# [Pixel coordinate grounding data]
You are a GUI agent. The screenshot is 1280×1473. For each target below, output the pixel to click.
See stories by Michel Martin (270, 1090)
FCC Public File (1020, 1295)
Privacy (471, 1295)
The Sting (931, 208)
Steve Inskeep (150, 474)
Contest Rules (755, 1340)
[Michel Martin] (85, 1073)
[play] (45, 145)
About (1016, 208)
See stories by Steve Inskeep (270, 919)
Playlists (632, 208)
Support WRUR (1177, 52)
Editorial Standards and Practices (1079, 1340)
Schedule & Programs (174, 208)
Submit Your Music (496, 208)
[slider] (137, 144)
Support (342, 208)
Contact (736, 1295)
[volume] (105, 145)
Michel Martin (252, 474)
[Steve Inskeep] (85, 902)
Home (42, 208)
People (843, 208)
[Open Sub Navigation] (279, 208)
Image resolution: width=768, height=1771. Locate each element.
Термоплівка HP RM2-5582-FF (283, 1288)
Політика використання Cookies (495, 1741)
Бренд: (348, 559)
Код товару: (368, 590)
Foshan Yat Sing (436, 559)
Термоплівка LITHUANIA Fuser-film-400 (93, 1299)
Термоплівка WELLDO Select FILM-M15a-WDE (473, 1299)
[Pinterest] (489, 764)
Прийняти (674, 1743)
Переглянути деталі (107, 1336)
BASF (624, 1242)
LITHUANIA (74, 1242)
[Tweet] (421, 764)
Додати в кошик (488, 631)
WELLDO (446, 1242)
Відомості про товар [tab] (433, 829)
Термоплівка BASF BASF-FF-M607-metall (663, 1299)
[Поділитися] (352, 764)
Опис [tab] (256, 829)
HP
--
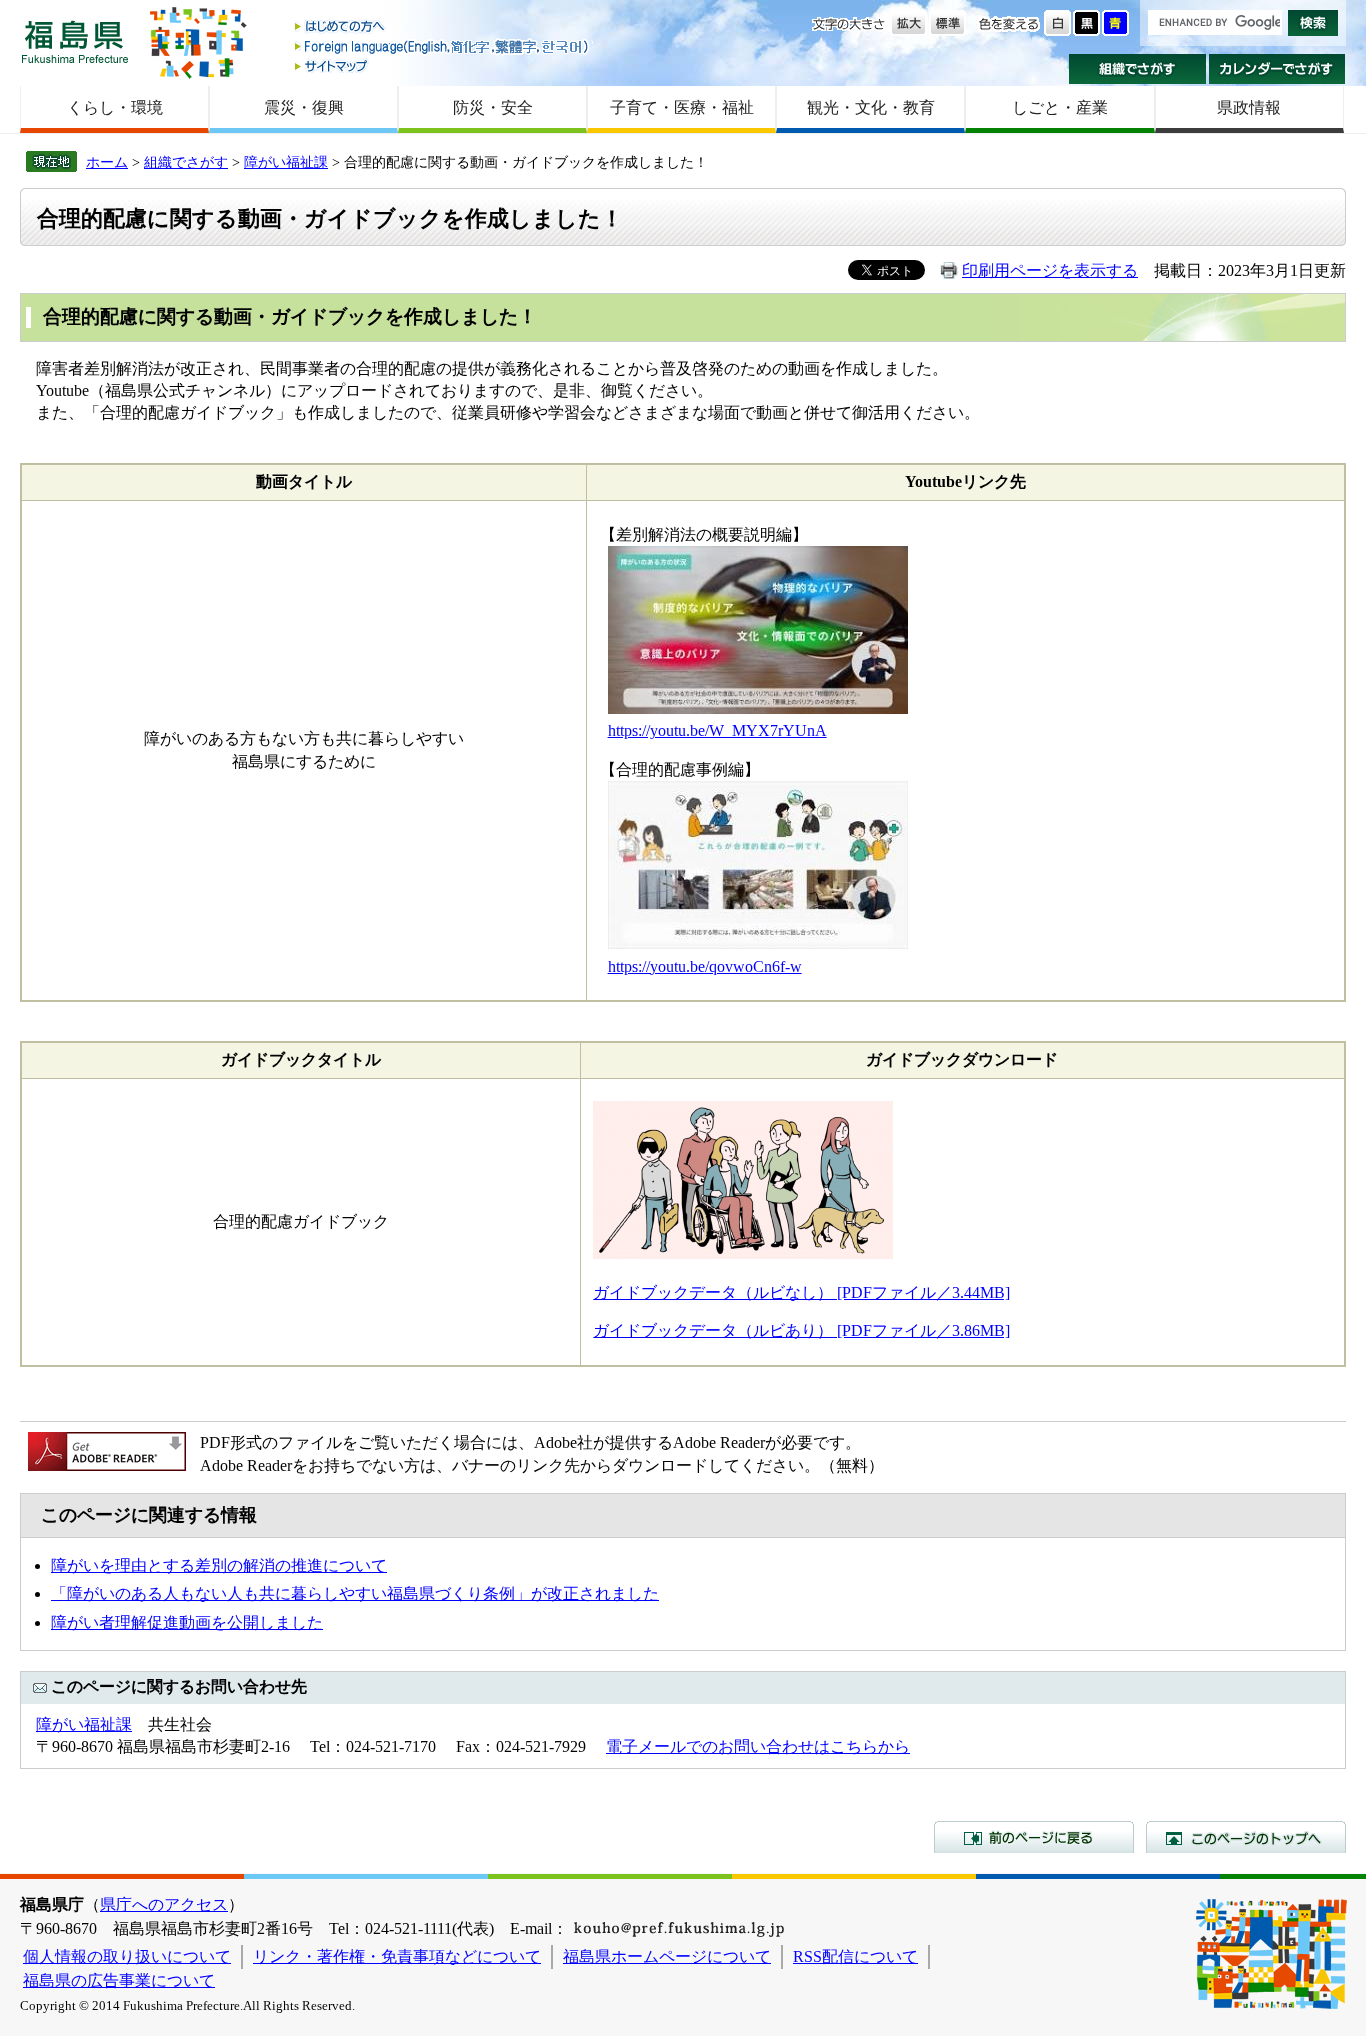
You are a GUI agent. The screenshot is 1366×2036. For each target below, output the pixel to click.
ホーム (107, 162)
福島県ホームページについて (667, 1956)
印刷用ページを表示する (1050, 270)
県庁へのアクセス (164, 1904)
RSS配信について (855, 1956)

# [Prompt]
Write only the number of lines in the entries where the string "LITHUANIA" occurs.

# [Solved problem]
2